Cet entêtement à être fidèle à elle-même lui vaut peut-être moins de visibilité, mais elle assume pleinement son approche. «En faisant autrement, en cherchant le succès à tout prix, il faudrait que je me plie à ressembler à quelqu'un d'autre. C'est vrai que je ne fais pas la couverture de revues régulièrement ou les premières pages des journaux mais j'aime mieux laisser un héritage peut-être humble mais fidèle à la personne que je suis. Je ne serais pas heureuse à faire les choses autrement.»

Sonia Johnson est identifiée comme chanteuse de jazz, ce qu'elle ne renie nullement. Elle chante avec une telle maîtrise qu'elle serait bien bête de ne pas assumer complètement ses orientations artistiques. En même temps, les étiquettes lui apparaissent réductrices.

«Le jazz que moi je fais, il n'est pas loin de la chanson française.
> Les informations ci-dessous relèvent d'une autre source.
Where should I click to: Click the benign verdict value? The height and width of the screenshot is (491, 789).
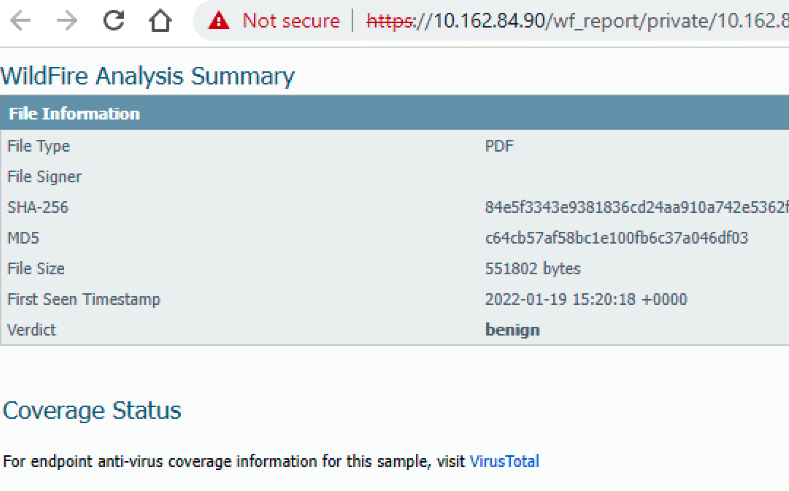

Je n'aime pas trop le mot ''accessible'' mais ma musique l'est quand même. Il suffit que les gens soient curieux pour la découvrir et l'apprécier. Quand on a fait le lancement de l'album à Montréal, il y avait plus de 250 personnes.» Dont, pourrait-on ajouter, un autobus d'une cinquantaine de personnes en provenance de Saint-Alexis-des-Monts où habitent toujours les parents de la musicienne.

Si l'album est un témoignage extrêmement éloquent de l'artiste et de la personne qu'elle est, la scène demeure à ses yeux l'endroit par excellence pour communier avec elle ou la découvrir. La Maison de la culture Francis-Brisson, de Shawinigan, où elle se produira le 30 octobre, 20 h, apparaît d'ailleurs comme un endroit particulièrement approprié pour se laisser bercer par son jazz doux et enveloppant.

«J'ai toujours adoré la spontanéité que permet le jazz et c'est sur scène que ça se vit le mieux. On y vit vraiment dans le moment présent, ouvert aux envolées imprévues. Avec Marianne Trudel au piano, Rémi-Jean Leblanc à la basse et Jim Doxas à la batterie, on a développé une vraie complicité parce que ce sont plus que des musiciens, ce sont mes amis.

Et comme le jazz est une musique faite de dialogues entre les interprètes, l'amitié s'y exprime. Le plaisir est palpable et le public le sent. Comme je porte une attention particulière aux textes, ça aide d'aimer les beaux textes de chanson française mais notre expérience nous démontre que tout le monde peut aimer notre musique.»

«Il y a une idée préconçue et fausse qui circule et qui veut que le jazz soit compliqué, destiné à une élite. Ce n'est pas le cas de mon jazz. Comme je porte une attention particulière aux textes, ça peut aider d'aimer les beaux textes de chanson française mais notre expérience nous démontre que tout le monde peut aimer notre musique. Elle est surtout pleine de spontanéité et pas exigeante pour le public. Des fois, je me contente de dire que je fais de la chanson française et ça demeure très juste.»